» Aim of the exercise:
Report every line of the records beneath this task that holds the string "agent".

Top of Records supplied

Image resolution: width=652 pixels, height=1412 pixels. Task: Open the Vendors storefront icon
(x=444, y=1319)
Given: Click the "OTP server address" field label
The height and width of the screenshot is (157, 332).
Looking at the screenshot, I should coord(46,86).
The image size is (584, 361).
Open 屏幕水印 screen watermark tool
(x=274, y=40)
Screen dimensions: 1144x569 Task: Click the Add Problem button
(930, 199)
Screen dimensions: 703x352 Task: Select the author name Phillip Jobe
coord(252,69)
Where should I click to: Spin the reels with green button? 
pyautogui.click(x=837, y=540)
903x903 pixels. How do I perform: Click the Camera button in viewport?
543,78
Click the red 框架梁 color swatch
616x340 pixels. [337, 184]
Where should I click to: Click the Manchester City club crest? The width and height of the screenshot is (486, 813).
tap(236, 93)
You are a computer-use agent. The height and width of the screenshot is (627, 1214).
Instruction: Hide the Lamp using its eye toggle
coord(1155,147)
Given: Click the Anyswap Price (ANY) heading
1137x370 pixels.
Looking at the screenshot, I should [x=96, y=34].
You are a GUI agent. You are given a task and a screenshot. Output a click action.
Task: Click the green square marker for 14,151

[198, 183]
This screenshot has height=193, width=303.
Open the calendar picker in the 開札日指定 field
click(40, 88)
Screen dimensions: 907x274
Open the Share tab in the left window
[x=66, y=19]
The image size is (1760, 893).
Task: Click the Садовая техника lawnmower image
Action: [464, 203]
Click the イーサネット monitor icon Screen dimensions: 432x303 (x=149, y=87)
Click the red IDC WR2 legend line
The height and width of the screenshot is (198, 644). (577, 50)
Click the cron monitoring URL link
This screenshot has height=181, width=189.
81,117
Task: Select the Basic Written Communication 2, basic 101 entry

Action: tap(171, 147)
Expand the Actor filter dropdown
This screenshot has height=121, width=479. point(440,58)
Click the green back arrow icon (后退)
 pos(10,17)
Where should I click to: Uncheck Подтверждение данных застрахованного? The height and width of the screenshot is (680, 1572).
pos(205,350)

Bottom of Records supplied

» Answer box:
You are a computer-use agent. The height and width of the screenshot is (627, 1214).
You are a GUI agent. You are given a task and a screenshot. Output a click action.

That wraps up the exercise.